The subtitle is as follows: "How Great Expectations in Washington Are Dashed in Oakland; Or, Why It's Amazing that Federal Programs Work at All, This Being a Saga of ... on a Foundation (The Oakland project series)."

It tells the story of how, despite best efforts, unlimited Great Society funding and 99% unanimous support at federal, state and local levels, the Oakland post-riot recovery failed abysmally. Wildavsky and Pressman are exceptional in providing a systems analysis that extends to all related government programs.

It is out of print but always available.

It is the book that separates well-intentioned coinistas from public policy and planning professionals. If it had been required reading for COIN proponents, they would, in all likelihood, have understood the limits of their efforts and future prospects.

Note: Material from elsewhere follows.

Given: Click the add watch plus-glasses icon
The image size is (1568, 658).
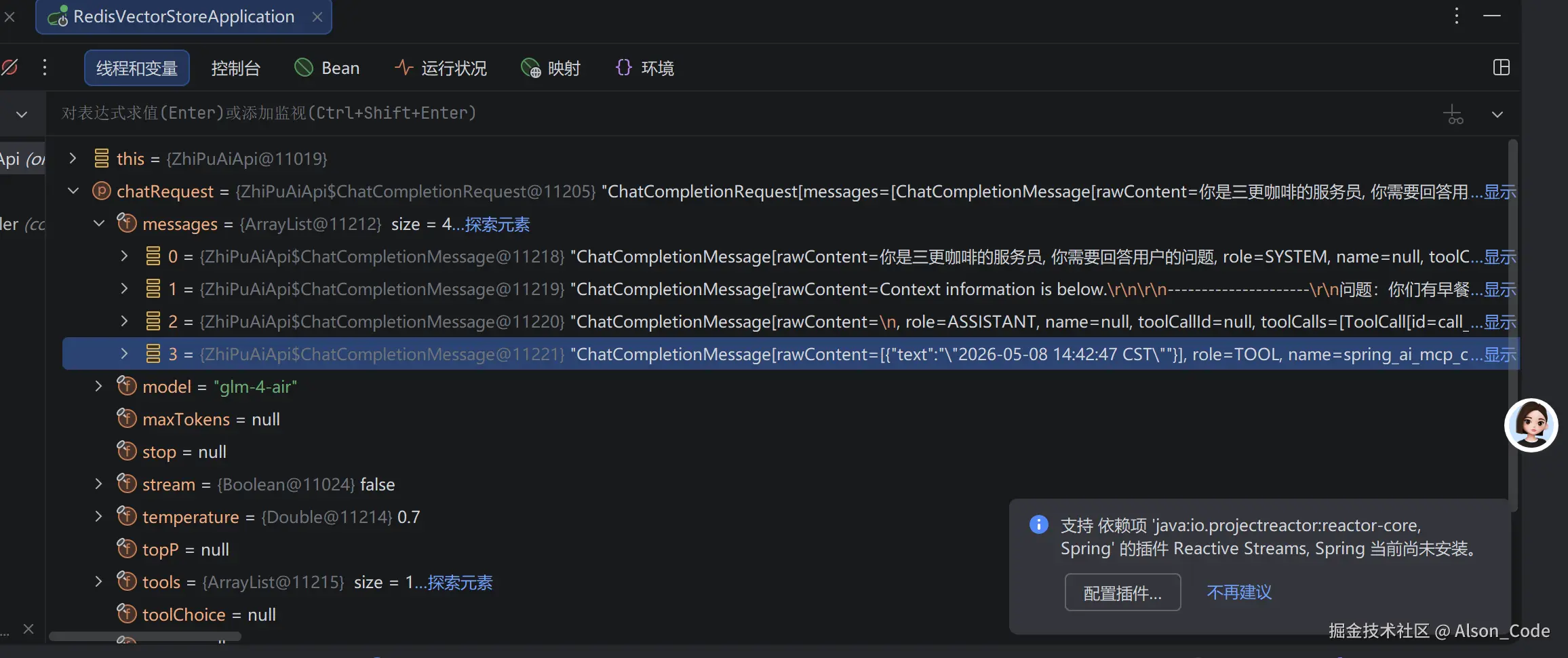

Several senior civilian reconstruction experts brought the book with them to Iraq (as I did, too). It tells us that the only viable solution is to drive market-based stabilization/reactivation, and to minimize the distortive role of government assistance (except for immediate post-conflict humanitarian needs, food security, etc...).

Witness Afghanistan now, where US funding is, in effect, the major market, distorting everything in our wake like a giant death star with its own momentum/gravity shifting power.

Reality is that much of this stuff has been tried over and over in every possible permutation of government works and jobs program, none of which have ever survived withdrawal of subsidies. Typically, it creates its own detrimental unintended consequences.